“Não é bastante ter ouvidos para se ouvir o que é dito.
É preciso também que haja silêncio dentro da alma.” (Alberto Caeiro)




15.11.10

SOBRE AS CICATRIZES

Fui uma criança muito agitada.
Por não ter tido paciência para engatinhar,
logo me levantei e aprendi a correr.
As marcas dessa ansiedade foram sentidas pelo corpo – galos permanentes na testa – dos lados direito e esquerdo – e muitos, muitos band-aids.
Joelhos e cotovelos que se revezavam, feito semáforo, vermelho-mercúrio.

Tudo isso conta minha mãe.
Eu, na verdade, tenho uma memória lacunar da infância – desconfio de que a pressa não dava tempo suficiente às imagens para que decantassem.
Hoje me restam as cicatrizes – riscos esbranquiçados e levemente salientes na pele – pistas da minha história.

...

Há um ano, fui vítima de um assalto.
Voltava para casa trazendo os livros novos que comprara em uma feira quando um motoqueiro tentou levar minha bolsa.
A alça – pesada de tanto conhecimento – enroscou-se em meu braço, o tranco da puxada me derrubou e fui arrastada por alguns metros pela moto.
Pernas, pés e costas esfoliados.
Cotovelo direito sangrando muito.

É interessante que uma ferida nos faça negligenciar as demais partes do corpo. Por algumas semanas, tive os movimentos limitados e tornei-me um cotovelo.

Ainda mais interessante é notar que uma ferida sempre atrai novas pancadas. O ferimento volta a ficar exposto, sofremos novos sangramentos e mais dor.

A marca deixada ainda não está totalmente cicatrizada.
Somente os machucados de infância desaparecem rapidamente.

...

Há pouco mais de dois anos sofri um ferimento de alma.
Dessas feridas sérias de adulto que não cicatrizam em algumas semanas. Tornei-me então, um coração machucado.
Como dita a regra, negligenciando as demais partes do todo.

Feridas sempre atraem novas pancadas – fotos, telefonemas e novas mentiras – destaparam por vezes o ferimento que voltava a sangrar e doer.
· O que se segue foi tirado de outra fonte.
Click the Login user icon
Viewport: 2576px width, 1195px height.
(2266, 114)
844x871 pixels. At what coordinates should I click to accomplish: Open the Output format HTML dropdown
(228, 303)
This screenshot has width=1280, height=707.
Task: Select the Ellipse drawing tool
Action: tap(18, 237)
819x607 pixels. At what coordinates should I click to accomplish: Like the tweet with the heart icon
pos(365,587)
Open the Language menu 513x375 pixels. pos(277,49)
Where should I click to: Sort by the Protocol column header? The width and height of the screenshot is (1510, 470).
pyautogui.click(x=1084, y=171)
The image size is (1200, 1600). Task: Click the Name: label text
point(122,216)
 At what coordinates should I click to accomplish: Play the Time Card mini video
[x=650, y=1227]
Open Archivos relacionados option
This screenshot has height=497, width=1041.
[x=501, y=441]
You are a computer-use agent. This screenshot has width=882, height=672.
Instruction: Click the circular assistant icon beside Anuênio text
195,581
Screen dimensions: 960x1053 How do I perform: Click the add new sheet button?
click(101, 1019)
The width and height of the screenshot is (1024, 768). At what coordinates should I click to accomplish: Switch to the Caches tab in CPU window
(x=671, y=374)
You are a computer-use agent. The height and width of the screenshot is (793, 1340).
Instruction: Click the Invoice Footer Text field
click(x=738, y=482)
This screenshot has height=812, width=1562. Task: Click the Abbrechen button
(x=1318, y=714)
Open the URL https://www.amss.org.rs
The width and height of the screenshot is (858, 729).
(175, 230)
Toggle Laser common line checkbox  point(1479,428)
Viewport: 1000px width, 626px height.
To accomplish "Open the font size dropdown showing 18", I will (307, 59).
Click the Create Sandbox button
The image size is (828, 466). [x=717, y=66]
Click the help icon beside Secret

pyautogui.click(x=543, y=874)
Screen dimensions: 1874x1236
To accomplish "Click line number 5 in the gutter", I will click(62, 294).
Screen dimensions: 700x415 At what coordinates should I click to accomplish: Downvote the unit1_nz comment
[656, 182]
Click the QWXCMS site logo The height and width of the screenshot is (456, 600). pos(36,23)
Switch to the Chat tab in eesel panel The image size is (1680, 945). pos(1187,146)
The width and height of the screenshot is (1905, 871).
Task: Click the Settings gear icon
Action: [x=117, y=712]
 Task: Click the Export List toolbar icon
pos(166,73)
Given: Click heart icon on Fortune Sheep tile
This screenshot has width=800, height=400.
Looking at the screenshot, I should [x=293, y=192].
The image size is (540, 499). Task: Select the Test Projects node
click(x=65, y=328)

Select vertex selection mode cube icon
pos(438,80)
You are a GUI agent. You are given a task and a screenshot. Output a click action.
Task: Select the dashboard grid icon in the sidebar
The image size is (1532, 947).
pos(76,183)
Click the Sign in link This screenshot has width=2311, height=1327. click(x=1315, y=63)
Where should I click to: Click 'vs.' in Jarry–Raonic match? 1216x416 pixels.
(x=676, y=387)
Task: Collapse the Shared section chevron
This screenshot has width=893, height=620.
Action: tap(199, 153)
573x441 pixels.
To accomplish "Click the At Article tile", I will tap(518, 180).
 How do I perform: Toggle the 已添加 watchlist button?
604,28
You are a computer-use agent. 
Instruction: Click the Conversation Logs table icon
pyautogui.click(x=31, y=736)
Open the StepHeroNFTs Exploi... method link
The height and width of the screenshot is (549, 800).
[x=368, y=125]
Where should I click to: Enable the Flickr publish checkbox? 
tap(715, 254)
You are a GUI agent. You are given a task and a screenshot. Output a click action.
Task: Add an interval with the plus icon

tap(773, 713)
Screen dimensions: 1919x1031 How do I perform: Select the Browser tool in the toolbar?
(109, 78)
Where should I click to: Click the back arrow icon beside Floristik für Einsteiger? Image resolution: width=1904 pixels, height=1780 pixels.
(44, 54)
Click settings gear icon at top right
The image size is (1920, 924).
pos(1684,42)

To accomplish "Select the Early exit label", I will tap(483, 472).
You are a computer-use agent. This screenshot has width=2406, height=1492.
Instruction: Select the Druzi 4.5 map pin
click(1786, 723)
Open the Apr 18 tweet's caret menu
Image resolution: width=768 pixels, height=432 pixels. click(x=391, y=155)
Mulheres grávidas, crianças que caminham de mãos dadas com seus pais, lojas de artigo infantil - olhos embaçados - uma mistura de lágrimas, sangue e paradas respiratórias.

Examinando esta semana meu estado de alma – após uma nova escoriação – pude perceber que a ferida ainda dói, mas cada vez mais se parece com uma cicatriz.

...

Cicatrizes não sangram e não doem.
São um memorial tatuado em nossas peles que ajudam a contar histórias.
Quem fomos e como chegamos a quem somos.
Símbolos - como cruzes que deixamos na estrada.